Current language technology is dominated by approaches that either
enumerate a large set of rules, or are focused on a large amount of
manually labelled data. The creation of both is time-consuming and
expensive, which is commonly thought to be the reason why automated
natural language understanding has still not made its way into
"real-life" applications yet.
This book sets an ambitious goal: to shift the development of language
processing systems to a much more automated setting than previous works.
A new approach is defined: what if computers analysed large samples of
language data on their own, identifying structural regularities that
perform the necessary abstractions and generalisations in order to
better understand language in the process?
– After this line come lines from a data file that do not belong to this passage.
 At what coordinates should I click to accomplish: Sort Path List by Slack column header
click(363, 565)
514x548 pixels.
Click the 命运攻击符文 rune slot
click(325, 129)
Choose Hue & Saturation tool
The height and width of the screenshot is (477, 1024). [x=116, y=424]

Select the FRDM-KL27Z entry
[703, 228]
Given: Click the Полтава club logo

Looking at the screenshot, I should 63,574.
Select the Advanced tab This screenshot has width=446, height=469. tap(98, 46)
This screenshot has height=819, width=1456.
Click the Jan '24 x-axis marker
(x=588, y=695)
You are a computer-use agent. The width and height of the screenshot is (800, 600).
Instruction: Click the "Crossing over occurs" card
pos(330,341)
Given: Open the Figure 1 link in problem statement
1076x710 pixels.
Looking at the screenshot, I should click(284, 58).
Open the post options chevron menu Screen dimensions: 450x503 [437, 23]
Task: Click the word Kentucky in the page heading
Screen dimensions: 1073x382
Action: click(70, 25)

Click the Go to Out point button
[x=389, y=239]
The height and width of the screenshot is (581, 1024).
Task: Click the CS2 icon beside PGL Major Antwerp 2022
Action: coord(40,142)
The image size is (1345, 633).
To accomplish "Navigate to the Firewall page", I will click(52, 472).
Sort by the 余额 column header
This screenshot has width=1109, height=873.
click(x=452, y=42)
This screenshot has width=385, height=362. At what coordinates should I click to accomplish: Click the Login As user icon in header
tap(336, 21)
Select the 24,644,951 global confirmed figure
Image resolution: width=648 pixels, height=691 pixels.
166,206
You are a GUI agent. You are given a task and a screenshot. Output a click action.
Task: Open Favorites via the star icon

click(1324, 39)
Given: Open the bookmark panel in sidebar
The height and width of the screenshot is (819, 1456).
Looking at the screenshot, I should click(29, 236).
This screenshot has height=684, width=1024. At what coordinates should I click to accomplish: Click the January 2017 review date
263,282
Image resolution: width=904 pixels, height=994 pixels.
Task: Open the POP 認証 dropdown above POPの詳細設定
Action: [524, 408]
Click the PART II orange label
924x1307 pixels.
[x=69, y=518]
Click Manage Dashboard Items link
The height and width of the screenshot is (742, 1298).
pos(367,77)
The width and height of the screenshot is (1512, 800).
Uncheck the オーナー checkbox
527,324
After defining the framework of Structure Discovery and shedding light
on the nature and the graphic structure of natural language data,
several procedures are described that do exactly this: let the computer
discover structures without supervision in order to boost the
performance of language technology applications. Here, multilingual
documents are sorted by language, word classes are identified, and
semantic ambiguities are discovered and resolved without using a
dictionary or other explicit human input. The book concludes with an
outlook on the possibilities implied by this paradigm and sets the
methods in perspective to human computer interaction.
The target audience are academics on all levels (undergraduate and
graduate students, lecturers and professors) working in the fields of
natural language processing and computational linguistics, as well as
natural language engineers who are seeking to improve their systems.